I'll be waiting for your news


Thanks,
Abed M K



On Sun, Jan 27, 2013 at 12:27 AM, abed mohammad kamaluddin
<abedamu () gmail com> wrote:

Hi Pablo,

That looks neater :) I will try your modifications on our system on
Monday
when I return to work. I used zero-alert traffic to measure perf which
gave
me 11% up on 2.9.0.4.

PS: I have noticed a more than 15% overall performance drop on 2.9.4 as
compare to 2.9.3.1 when compiled with exactly same options. I haven't
analyzed it so far, however this particular optimization has the same
relative improvement on all versions (2.9.0.4, 2.9.3.1 and 2.9.4) .

Thanks,
Abed



Message: 2

Date: Sat, 26 Jan 2013 16:50:37 +0100
From: Pablo Cantos <pablocantos () gmail com>
Subject: Re: [Snort-devel] Optimized implementation of AC and AC_Q
        pattern matching algorithms
To: snort-devel () lists sourceforge net
Message-ID:

<CADQcQ1OzJDso9FEQhG77dGtSTEiX=J80bxRDMv9t8Yz7WhH0-g () mail gmail com>
Content-Type: text/plain; charset="iso-8859-1"

Hi Abed,

First of all, thanks for your contribution.

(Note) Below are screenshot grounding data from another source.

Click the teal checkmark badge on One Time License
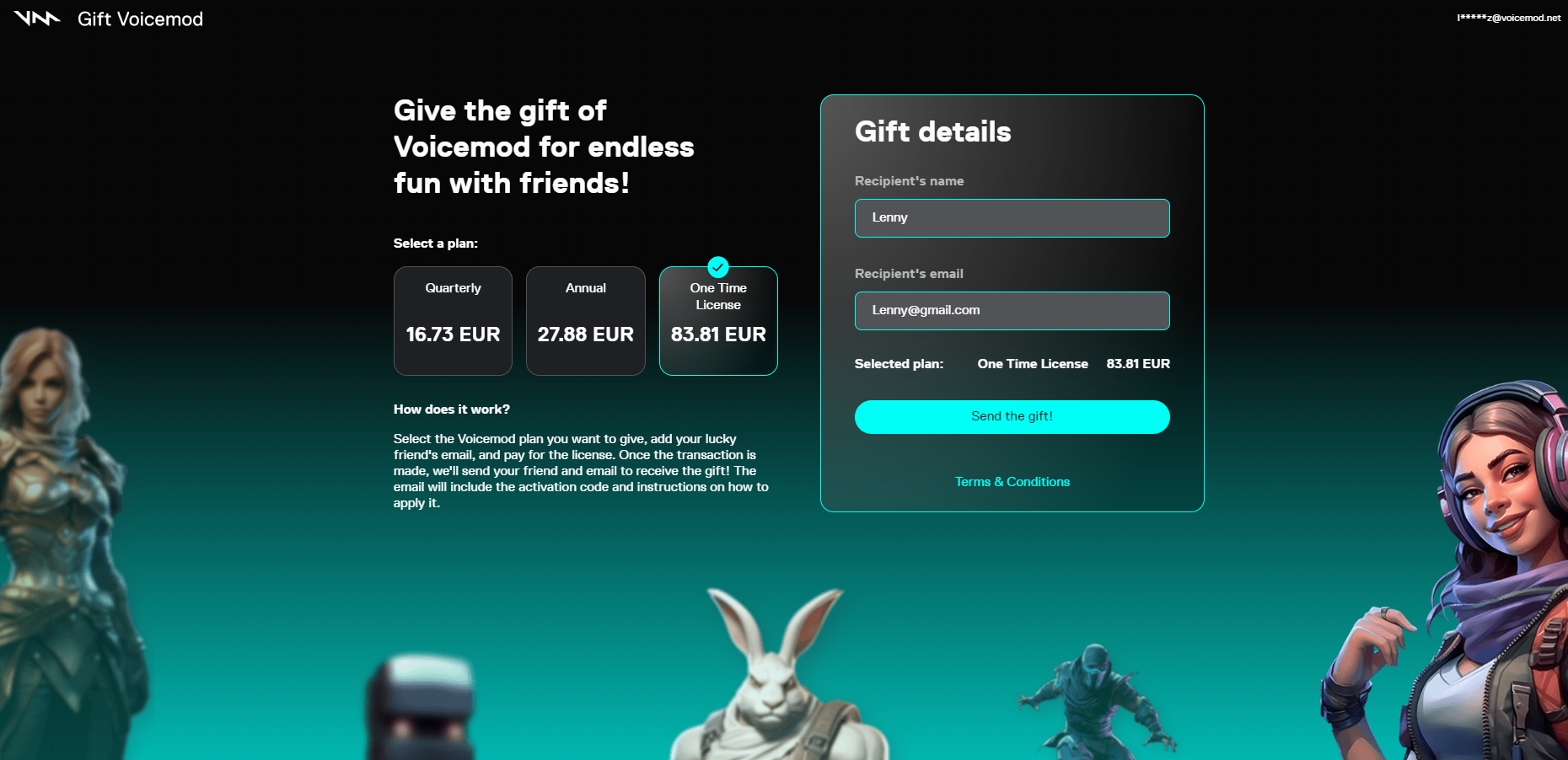 (x=718, y=267)
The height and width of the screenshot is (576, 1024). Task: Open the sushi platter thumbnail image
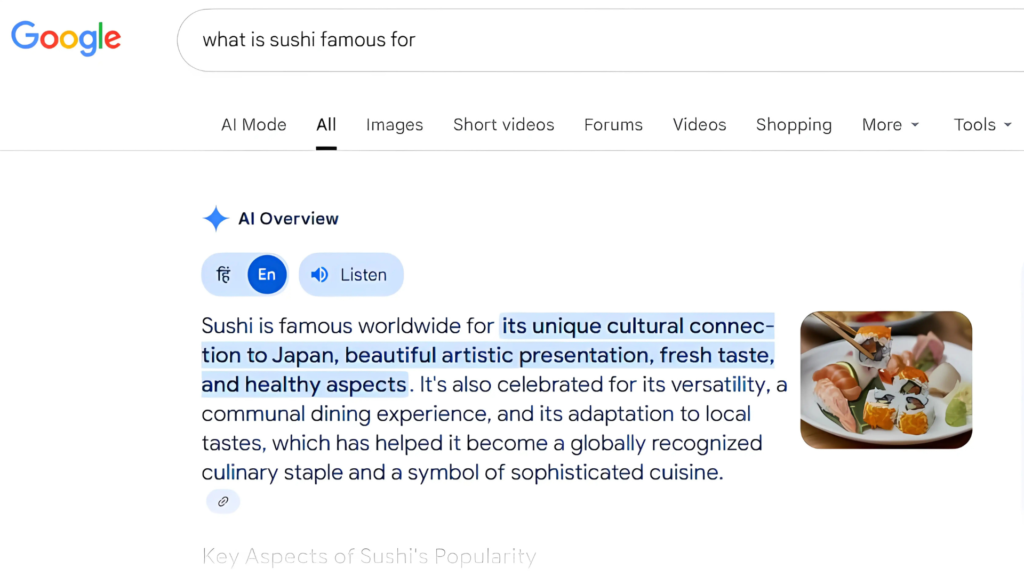click(885, 380)
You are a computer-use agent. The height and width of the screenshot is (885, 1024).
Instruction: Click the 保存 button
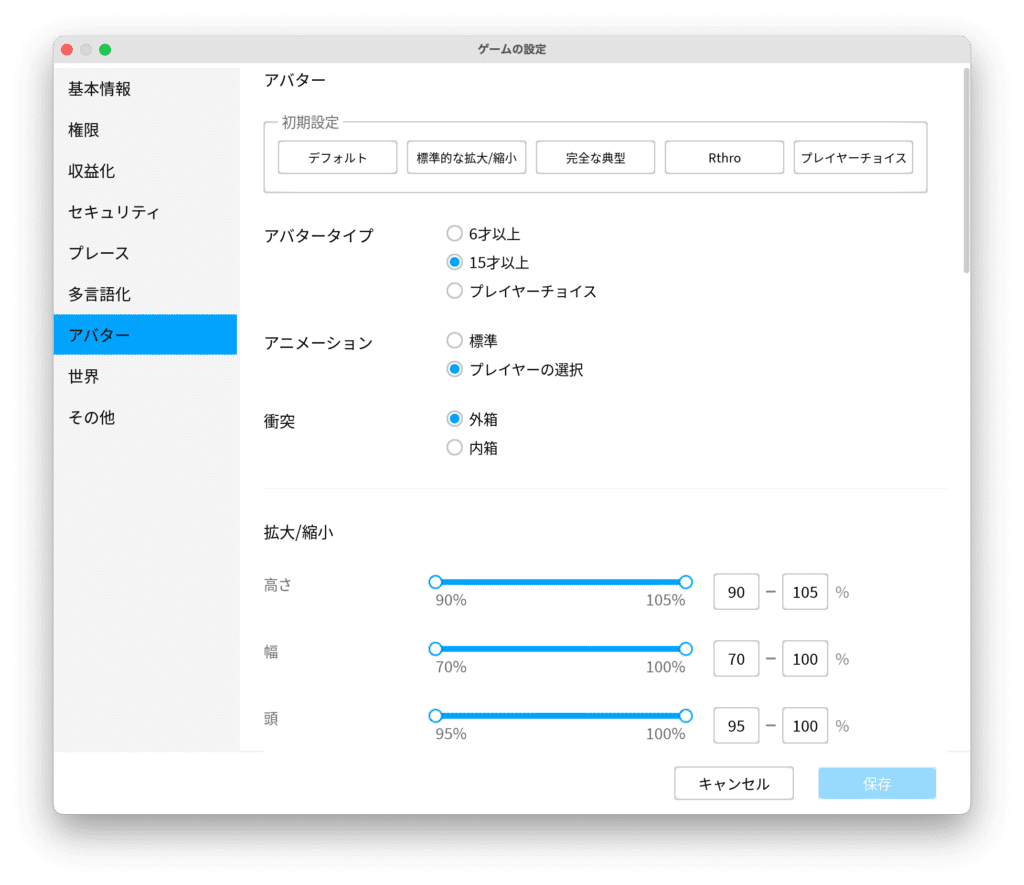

I have checked your proposal in snort 2.9.1 by using two different pcap
files, one of them (612MB-sized) throws around 900k alerts and the other
one (1GB-sized) throws just 55 alerts. I have used an AMD Turion II
dual-core mobile M520 at 2.3GHz, 512KB cache L2 by each core and 4GB
RAM.

These are the performance jumps that I have obtained:

612MB file -> 4.24% for MPSE, 5.93% for ac-q
1GB file -> 7.93% for MPSE, 8.03% for ac-q

These results were obtained by measuring the times taken to analyze each
pcap file by the MPSE and AC, separately.

I have been working for several months with Snort to get improvements in
other areas of the MPSE, I have also studied the AC_SEARCH macros and I
didn't find them completely efficients but I didn't go further. Now,
after
seeing your proposal and checking the AC_SEARCH_Q again I thought that
taking small changes it could work even better.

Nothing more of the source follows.